Stored records:
_ _ _ _ _ _ _

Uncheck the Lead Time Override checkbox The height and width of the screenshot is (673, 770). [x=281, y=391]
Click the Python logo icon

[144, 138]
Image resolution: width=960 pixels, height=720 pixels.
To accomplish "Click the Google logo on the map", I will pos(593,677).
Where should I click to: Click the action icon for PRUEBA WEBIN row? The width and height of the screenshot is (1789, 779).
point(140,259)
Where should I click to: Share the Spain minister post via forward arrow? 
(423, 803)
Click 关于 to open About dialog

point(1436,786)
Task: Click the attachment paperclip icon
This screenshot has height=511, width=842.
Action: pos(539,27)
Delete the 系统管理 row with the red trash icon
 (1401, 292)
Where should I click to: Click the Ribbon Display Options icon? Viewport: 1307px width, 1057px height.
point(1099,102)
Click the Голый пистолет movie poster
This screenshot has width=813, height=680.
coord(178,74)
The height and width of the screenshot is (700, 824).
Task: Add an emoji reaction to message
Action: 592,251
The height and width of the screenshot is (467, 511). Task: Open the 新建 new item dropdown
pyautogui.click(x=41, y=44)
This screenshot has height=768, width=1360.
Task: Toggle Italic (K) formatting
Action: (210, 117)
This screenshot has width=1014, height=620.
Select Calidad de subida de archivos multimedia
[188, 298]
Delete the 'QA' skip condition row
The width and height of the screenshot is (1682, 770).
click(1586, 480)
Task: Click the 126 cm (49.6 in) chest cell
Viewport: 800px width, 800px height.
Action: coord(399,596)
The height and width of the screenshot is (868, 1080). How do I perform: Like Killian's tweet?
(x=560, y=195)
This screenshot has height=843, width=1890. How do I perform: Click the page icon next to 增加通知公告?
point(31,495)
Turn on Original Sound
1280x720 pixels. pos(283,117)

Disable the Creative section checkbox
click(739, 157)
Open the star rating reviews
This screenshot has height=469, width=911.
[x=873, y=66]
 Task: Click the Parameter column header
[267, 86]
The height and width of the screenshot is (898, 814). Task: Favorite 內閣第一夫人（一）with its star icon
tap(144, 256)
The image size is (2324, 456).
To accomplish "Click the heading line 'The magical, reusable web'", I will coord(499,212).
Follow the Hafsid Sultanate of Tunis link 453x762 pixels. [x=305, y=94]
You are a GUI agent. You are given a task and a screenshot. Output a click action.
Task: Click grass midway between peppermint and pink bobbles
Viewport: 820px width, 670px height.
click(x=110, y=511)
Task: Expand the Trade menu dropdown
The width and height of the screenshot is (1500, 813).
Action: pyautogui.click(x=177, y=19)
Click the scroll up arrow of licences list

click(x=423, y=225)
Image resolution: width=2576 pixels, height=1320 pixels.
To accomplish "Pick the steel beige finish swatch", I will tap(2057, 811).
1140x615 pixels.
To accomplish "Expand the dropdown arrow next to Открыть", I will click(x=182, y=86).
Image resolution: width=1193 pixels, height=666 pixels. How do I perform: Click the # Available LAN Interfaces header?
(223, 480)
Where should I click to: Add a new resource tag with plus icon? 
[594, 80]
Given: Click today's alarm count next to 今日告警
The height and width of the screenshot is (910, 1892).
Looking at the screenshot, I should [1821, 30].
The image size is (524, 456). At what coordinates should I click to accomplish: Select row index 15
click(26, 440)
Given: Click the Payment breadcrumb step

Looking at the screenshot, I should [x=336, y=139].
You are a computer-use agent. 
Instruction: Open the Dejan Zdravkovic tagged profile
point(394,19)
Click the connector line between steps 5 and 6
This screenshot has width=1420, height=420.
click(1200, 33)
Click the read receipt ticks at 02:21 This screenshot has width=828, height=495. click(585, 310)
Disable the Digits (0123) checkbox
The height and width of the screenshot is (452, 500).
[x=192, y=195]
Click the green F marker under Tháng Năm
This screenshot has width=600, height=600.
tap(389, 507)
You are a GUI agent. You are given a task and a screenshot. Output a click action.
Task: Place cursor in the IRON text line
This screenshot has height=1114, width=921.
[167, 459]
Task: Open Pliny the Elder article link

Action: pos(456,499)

_ _ _ _ _ _ _

→ Task statement: Both the line containing "This screenshot has height=511, width=842." and the line containing "1140x615 pixels." belong in the answer. Print them and every line above that falls between them exactly, and no others.

→ Solution to the problem:
This screenshot has height=511, width=842.
Action: pos(539,27)
Delete the 系统管理 row with the red trash icon
 (1401, 292)
Where should I click to: Click the Ribbon Display Options icon? Viewport: 1307px width, 1057px height.
point(1099,102)
Click the Голый пистолет movie poster
This screenshot has width=813, height=680.
coord(178,74)
The height and width of the screenshot is (700, 824).
Task: Add an emoji reaction to message
Action: 592,251
The height and width of the screenshot is (467, 511). Task: Open the 新建 new item dropdown
pyautogui.click(x=41, y=44)
This screenshot has height=768, width=1360.
Task: Toggle Italic (K) formatting
Action: (210, 117)
This screenshot has width=1014, height=620.
Select Calidad de subida de archivos multimedia
[188, 298]
Delete the 'QA' skip condition row
The width and height of the screenshot is (1682, 770).
click(1586, 480)
Task: Click the 126 cm (49.6 in) chest cell
Viewport: 800px width, 800px height.
Action: coord(399,596)
The height and width of the screenshot is (868, 1080). How do I perform: Like Killian's tweet?
(x=560, y=195)
This screenshot has height=843, width=1890. How do I perform: Click the page icon next to 增加通知公告?
point(31,495)
Turn on Original Sound
1280x720 pixels. pos(283,117)

Disable the Creative section checkbox
click(739, 157)
Open the star rating reviews
This screenshot has height=469, width=911.
[x=873, y=66]
 Task: Click the Parameter column header
[267, 86]
The height and width of the screenshot is (898, 814). Task: Favorite 內閣第一夫人（一）with its star icon
tap(144, 256)
The image size is (2324, 456).
To accomplish "Click the heading line 'The magical, reusable web'", I will coord(499,212).
Follow the Hafsid Sultanate of Tunis link 453x762 pixels. [x=305, y=94]
You are a GUI agent. You are given a task and a screenshot. Output a click action.
Task: Click grass midway between peppermint and pink bobbles
Viewport: 820px width, 670px height.
click(x=110, y=511)
Task: Expand the Trade menu dropdown
The width and height of the screenshot is (1500, 813).
Action: pyautogui.click(x=177, y=19)
Click the scroll up arrow of licences list

click(x=423, y=225)
Image resolution: width=2576 pixels, height=1320 pixels.
To accomplish "Pick the steel beige finish swatch", I will tap(2057, 811).
1140x615 pixels.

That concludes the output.